### Entries for locating text and elements:
#####

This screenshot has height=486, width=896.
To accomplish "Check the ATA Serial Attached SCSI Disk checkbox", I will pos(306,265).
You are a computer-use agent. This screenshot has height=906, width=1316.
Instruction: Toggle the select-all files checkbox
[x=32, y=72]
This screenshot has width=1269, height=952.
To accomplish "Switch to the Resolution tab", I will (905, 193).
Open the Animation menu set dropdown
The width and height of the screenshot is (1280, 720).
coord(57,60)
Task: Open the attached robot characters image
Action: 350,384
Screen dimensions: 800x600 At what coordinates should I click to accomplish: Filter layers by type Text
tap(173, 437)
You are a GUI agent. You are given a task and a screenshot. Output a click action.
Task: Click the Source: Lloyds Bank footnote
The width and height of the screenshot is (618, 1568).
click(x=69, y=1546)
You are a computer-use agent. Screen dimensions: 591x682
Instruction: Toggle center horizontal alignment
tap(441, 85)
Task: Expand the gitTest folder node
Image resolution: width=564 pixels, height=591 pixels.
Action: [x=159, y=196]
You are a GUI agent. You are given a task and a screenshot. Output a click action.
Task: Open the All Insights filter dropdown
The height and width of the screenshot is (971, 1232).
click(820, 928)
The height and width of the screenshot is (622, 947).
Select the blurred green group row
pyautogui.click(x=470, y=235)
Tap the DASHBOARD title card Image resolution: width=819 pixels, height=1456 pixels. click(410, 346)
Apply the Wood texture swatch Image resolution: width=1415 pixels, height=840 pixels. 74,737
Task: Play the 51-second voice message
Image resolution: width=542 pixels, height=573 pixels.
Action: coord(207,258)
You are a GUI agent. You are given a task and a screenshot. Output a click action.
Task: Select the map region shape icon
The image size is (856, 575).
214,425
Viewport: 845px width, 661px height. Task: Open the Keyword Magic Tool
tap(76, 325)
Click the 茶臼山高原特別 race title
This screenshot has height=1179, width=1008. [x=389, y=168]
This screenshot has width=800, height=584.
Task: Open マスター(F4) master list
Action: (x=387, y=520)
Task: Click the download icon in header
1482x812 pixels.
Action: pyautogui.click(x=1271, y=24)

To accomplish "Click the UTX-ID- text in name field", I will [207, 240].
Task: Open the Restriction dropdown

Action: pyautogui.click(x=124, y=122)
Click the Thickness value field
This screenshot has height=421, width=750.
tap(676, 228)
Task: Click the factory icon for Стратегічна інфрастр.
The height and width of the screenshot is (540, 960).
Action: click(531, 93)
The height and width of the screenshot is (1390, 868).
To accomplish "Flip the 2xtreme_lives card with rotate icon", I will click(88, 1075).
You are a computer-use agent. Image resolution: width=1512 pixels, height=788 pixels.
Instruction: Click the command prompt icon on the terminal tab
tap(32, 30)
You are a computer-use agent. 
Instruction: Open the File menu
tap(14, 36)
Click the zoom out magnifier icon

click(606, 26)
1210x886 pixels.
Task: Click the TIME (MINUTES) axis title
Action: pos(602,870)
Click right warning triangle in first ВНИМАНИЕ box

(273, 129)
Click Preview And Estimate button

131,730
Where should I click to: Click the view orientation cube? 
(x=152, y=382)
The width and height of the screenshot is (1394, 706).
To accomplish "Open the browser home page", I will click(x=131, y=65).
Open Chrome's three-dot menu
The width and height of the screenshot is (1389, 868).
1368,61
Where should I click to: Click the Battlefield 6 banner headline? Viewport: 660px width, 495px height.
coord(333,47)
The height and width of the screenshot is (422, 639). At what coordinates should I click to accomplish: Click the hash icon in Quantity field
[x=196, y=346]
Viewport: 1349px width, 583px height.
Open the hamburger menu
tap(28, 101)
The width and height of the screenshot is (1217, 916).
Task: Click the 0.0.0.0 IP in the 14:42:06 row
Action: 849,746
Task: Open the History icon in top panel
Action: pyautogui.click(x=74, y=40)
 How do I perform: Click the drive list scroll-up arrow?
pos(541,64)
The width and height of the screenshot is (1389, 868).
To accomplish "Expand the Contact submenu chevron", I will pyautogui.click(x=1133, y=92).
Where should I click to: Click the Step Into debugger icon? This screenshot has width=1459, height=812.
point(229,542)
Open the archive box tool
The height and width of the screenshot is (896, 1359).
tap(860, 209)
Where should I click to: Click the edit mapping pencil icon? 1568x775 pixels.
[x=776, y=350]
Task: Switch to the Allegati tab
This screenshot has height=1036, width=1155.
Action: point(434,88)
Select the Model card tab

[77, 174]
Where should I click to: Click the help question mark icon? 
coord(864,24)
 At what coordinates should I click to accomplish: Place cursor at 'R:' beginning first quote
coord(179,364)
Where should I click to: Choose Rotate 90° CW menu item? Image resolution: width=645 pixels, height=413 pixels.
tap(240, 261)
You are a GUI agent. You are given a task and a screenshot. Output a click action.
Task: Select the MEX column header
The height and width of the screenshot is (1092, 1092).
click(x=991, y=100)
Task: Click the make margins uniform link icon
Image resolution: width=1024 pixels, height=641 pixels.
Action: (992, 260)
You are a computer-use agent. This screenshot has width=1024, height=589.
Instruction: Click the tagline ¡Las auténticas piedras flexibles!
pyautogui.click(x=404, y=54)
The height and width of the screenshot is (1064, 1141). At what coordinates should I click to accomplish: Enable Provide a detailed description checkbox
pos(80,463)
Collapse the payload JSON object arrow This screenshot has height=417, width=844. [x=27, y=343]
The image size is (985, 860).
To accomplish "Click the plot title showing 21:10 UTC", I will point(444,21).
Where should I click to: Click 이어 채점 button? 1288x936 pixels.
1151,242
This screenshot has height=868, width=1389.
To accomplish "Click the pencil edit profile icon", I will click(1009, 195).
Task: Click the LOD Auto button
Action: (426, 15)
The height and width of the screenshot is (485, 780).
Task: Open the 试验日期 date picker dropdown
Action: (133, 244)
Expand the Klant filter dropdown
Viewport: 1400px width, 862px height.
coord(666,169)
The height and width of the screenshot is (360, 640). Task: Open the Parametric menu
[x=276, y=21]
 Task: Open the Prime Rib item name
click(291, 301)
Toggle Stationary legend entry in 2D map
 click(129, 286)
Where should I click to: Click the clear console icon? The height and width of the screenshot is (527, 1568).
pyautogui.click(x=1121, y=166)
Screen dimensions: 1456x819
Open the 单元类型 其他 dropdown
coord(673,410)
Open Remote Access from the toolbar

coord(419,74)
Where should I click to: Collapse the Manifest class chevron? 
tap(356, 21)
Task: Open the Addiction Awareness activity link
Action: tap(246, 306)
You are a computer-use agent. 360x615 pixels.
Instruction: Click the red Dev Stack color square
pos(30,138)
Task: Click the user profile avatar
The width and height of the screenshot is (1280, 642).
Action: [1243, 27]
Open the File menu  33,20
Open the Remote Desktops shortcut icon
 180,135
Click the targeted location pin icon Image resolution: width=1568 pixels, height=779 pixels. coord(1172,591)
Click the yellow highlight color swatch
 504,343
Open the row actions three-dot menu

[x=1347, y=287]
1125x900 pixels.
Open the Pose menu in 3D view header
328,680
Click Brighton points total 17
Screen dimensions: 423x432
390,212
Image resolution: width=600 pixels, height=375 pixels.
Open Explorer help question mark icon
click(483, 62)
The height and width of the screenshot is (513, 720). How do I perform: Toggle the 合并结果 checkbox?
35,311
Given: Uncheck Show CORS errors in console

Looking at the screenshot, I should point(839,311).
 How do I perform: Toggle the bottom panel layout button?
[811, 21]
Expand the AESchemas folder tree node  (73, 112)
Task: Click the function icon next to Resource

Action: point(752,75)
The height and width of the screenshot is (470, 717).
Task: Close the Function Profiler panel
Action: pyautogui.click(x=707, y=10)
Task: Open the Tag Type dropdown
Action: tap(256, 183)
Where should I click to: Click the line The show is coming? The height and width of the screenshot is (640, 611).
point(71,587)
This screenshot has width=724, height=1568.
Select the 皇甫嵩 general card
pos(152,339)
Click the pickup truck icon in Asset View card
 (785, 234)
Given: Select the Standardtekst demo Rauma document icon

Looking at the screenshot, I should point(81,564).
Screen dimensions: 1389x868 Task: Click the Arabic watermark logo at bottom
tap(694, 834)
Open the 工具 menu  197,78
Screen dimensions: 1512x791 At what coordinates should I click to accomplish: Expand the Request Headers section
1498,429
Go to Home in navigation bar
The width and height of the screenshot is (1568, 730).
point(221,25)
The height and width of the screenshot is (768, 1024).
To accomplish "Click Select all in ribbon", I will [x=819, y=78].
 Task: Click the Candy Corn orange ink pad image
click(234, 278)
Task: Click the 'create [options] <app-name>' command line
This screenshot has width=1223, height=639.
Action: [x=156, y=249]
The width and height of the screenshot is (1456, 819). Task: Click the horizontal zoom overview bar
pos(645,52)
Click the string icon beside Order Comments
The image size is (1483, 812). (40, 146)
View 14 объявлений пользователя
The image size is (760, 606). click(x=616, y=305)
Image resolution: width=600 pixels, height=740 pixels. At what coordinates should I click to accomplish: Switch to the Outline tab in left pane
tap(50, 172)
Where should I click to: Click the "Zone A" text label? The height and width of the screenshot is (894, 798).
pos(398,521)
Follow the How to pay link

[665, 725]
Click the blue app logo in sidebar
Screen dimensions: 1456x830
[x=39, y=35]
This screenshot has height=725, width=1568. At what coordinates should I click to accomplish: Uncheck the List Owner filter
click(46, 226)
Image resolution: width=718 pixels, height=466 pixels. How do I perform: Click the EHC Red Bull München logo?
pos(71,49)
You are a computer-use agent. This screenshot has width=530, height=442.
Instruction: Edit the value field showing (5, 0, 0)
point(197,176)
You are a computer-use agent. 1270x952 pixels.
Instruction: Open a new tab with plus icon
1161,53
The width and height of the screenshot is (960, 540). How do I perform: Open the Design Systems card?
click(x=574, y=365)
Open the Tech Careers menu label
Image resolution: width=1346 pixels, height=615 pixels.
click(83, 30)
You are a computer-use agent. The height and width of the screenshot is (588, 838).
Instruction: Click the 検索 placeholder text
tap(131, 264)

#####

### Job:
Retype the records word for word, everything from the line containing "This screenshot has width=1269, height=952." down to the line containing "tap(441, 85)", with both of those lines included.

### Output for this task:
This screenshot has width=1269, height=952.
To accomplish "Switch to the Resolution tab", I will (905, 193).
Open the Animation menu set dropdown
The width and height of the screenshot is (1280, 720).
coord(57,60)
Task: Open the attached robot characters image
Action: 350,384
Screen dimensions: 800x600 At what coordinates should I click to accomplish: Filter layers by type Text
tap(173, 437)
You are a GUI agent. You are given a task and a screenshot. Output a click action.
Task: Click the Source: Lloyds Bank footnote
The width and height of the screenshot is (618, 1568).
click(x=69, y=1546)
You are a computer-use agent. Screen dimensions: 591x682
Instruction: Toggle center horizontal alignment
tap(441, 85)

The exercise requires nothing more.